Gemini e Grok estão ambos ancorando-se em restrições fiscais, mas estão confundindo dois problemas distintos. O perfil da dívida da Colômbia é real — 55-60% de dívida/PIB é apertado. Mas o RenHacemos não exige capex soberano isoladamente; está explicitamente estruturado para cofinanciamento multilateral (Banco Mundial, BID). A restrição real não é disponibilidade de recursos; é risco de execução e durabilidade política através dos ciclos eleitorais. A 'Paz Total' de Petro já enfrenta deserção de grupos armados. Projetos de infraestrutura morrem quando as administrações mudam.
"Riscos de governança e de cronograma podem anular os investimentos de capital da RenHacemos, prolongando a vantagem de lucratividade da coca apesar do financiamento multilateral."

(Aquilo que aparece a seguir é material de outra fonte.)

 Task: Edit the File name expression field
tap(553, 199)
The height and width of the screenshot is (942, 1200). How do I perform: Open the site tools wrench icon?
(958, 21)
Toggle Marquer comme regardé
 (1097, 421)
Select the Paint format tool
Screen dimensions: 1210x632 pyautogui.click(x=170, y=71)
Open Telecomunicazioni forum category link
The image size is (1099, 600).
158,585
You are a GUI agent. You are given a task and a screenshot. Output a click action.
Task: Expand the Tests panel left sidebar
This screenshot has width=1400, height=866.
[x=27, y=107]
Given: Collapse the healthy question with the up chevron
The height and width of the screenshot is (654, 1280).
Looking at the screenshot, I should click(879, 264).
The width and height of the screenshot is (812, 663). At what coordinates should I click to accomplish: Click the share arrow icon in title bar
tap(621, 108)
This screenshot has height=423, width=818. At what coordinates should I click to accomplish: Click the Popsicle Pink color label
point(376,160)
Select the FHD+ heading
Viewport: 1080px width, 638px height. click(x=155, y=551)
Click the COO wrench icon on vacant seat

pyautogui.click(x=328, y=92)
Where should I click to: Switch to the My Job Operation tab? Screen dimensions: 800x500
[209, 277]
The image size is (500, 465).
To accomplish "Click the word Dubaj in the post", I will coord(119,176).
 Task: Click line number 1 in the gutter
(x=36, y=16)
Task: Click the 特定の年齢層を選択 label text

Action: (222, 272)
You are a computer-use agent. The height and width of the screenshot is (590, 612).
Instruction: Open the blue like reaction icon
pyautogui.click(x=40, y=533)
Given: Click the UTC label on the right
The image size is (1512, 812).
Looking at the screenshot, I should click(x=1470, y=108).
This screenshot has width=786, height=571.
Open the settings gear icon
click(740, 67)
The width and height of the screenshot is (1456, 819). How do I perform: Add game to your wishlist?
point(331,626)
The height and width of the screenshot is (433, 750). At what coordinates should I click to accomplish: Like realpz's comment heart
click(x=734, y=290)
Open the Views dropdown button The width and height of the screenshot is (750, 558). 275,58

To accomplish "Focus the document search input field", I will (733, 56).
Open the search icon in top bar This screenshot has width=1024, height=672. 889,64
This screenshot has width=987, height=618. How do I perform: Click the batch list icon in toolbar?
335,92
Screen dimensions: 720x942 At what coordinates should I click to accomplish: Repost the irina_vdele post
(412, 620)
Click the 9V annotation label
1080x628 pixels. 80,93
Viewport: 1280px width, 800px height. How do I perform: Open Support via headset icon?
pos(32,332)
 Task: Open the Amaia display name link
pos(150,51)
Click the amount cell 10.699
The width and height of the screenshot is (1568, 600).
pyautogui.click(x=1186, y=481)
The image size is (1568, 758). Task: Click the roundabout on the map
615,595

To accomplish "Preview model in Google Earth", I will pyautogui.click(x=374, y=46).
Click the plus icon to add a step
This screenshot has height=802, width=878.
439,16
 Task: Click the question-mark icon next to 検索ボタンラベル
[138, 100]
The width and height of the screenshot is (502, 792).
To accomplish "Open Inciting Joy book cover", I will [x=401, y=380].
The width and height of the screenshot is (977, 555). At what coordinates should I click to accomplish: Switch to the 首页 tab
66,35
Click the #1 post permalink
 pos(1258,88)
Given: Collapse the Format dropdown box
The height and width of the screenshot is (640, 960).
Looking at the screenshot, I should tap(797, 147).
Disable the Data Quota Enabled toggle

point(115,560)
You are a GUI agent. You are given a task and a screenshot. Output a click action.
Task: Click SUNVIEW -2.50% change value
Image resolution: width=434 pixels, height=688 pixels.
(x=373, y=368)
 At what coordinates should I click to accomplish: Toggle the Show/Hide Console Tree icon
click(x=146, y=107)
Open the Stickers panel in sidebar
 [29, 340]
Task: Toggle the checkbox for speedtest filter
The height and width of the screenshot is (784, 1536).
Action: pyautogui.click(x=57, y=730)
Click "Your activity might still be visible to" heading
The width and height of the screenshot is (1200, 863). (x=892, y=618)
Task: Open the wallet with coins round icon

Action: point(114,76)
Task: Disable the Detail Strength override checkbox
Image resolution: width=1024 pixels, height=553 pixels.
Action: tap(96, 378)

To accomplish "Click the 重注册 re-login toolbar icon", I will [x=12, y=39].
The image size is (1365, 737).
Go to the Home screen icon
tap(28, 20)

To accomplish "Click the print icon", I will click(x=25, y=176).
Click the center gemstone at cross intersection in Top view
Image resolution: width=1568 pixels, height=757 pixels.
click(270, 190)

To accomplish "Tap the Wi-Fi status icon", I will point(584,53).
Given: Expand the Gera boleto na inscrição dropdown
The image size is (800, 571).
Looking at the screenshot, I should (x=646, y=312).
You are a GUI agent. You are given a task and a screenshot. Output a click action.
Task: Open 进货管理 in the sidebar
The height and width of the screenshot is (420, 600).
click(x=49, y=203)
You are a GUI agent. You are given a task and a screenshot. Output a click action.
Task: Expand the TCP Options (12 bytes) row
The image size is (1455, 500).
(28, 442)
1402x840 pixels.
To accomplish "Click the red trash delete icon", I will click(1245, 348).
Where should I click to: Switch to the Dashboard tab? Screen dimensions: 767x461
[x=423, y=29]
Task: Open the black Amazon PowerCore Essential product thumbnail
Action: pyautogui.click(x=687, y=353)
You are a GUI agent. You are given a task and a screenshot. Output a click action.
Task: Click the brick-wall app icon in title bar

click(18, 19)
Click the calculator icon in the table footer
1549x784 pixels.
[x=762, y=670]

Claude levanta o risco de execução e a durabilidade política, mas o verdadeiro ponto de estrangulamento é a governança. O financiamento multilateral pode existir, mas atrasos no desembolso, opacidade nas aquisições e captura local podem desperdiçar fundos e paralisar benefícios ao longo de ciclos eleitorais. Se os fundos do RenHacemos forem destinados a construções não viáveis ou projetos mal cronometrados, os incentivos para a coca persistem. O risco principal é o intervalo de tempo entre o retorno da infraestrutura e as decisões dos agricultores, potencialmente prolongando a vantagem de rentabilidade da cocaína.
O consenso do painel é que os programas de substituição do cultivo de coca na Colômbia (PNIS, RenHacemos) falharam em reduzir significativamente o cultivo devido a problemas estruturais, incluindo a economia inferior das culturas legais, a fraca presença do Estado e a falta de financiamento consistente. O painel tem uma visão negativa sobre as perspectivas das políticas de "Paz Total" de Petro e do RenHacemos em lidar efetivamente com o problema no curto prazo.
Nenhum identificado pelo painel.
Risco de execução e durabilidade política ao longo dos ciclos eleitorais, conforme destacado por Claude.